The entire album was quickly written in about two inspired weeks shortly after Sylvian's extensive press tour for Gone to Earth, but for the recording Sylvian ran out of budget and was unable to complete the album the way he envisioned it. Although Sylvian said he liked the songs on the album, he described it as a failure because the centerpiece of the album was missing.

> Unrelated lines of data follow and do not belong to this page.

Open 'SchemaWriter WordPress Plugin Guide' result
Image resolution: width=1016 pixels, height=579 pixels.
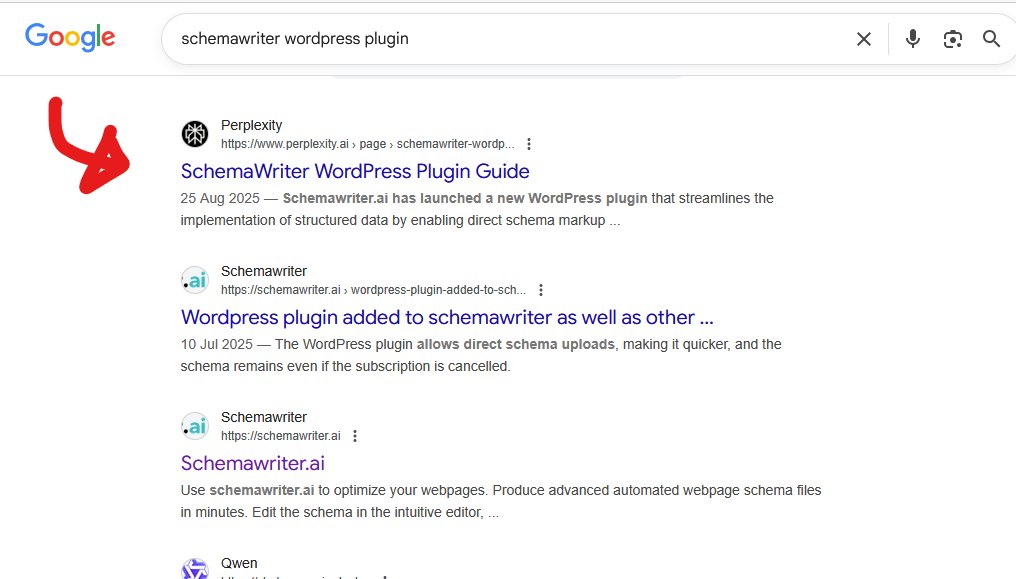[355, 171]
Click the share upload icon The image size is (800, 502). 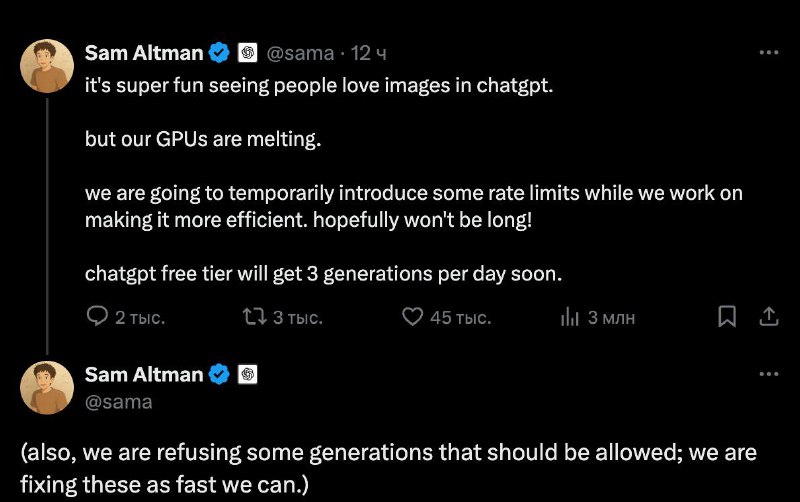pyautogui.click(x=768, y=316)
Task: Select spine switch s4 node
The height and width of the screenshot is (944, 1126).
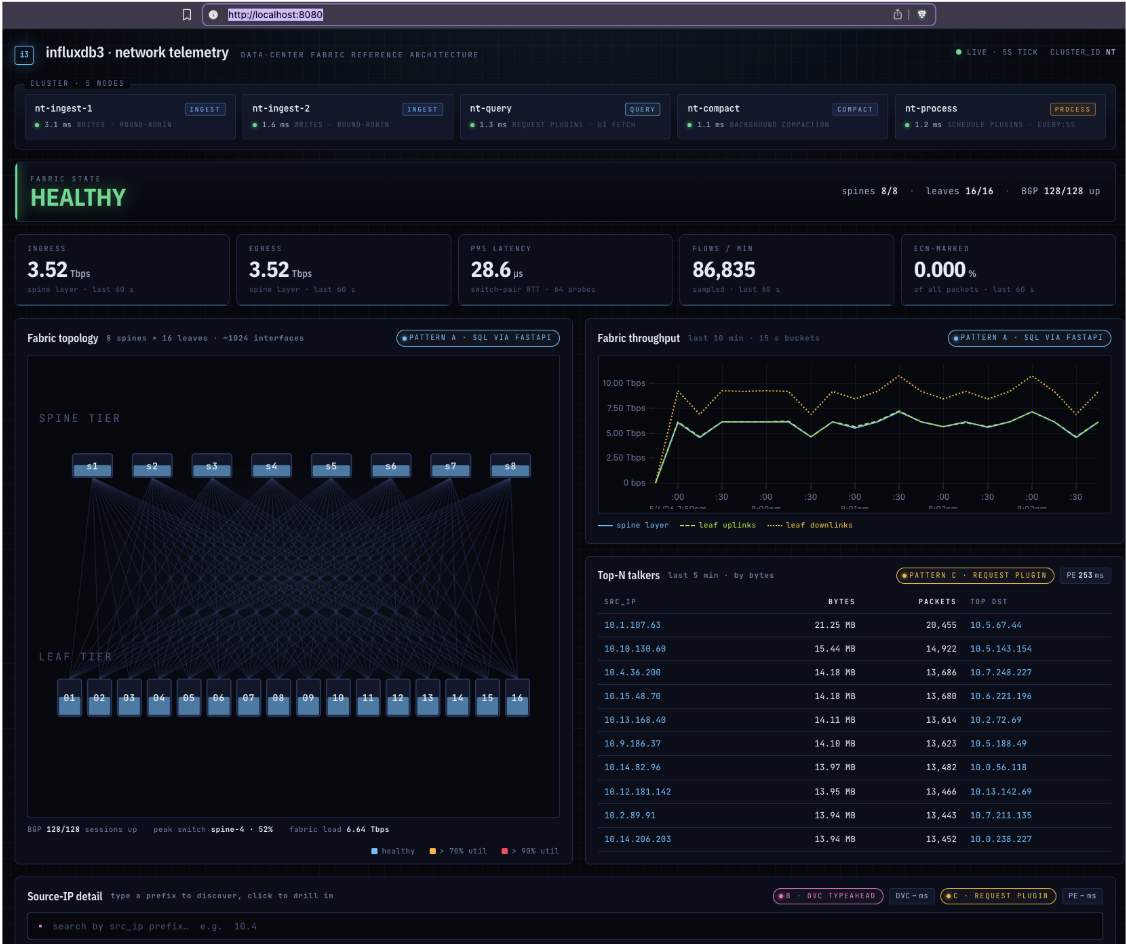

The missing piece was the song "Ride", which was later completed and finally released 2000 on the compilation album "Everything and Nothing". Sylvian said : "I was crushed when I wasn't able to finish it first time around due to time and budget constraints."

Sylvian spent the first couple of months of 1987 making demo tapes of songs that would draw on the subtler sides of jazz, folk and orchestral music. Recorded in just 2.5 months “Secrets Of The Beehive” appeared in October 1987 to universally positive reviews. The emphasis was on the lyrical content more than on the previous albums. Because the material came so easily and had a certain strength in its simplicity, it didn’t require enhancing in terms of studio atmospherics and effects. Sylvian began recording the basic tracks at Chateau Miraval in the South of France because of its exotic location. David Torn, Danny Thompson, Ryuichi Sakamoto and Danny Cummings came down and built up the tracks one by one. In time they would be joined at the studio by Phil Palmer and Steve Jansen. The orchestral overdubs were recorded midway through the album, at Angel Studios and at Air in London. Sakamoto had scored the majority of the songs, except "Orpheus" and "Let the Happiness In", were scored by arranger Brian Gascoigne. Mark Isham also recorded his parts at Angel and Air Studios. Then it was off to Wisseloord at Hilversum in the Netherlands to finish the overdubs and do the vocals. Final additions and mixing were done early summer 1987 at the Wool Hall in Bath with Steve Nye.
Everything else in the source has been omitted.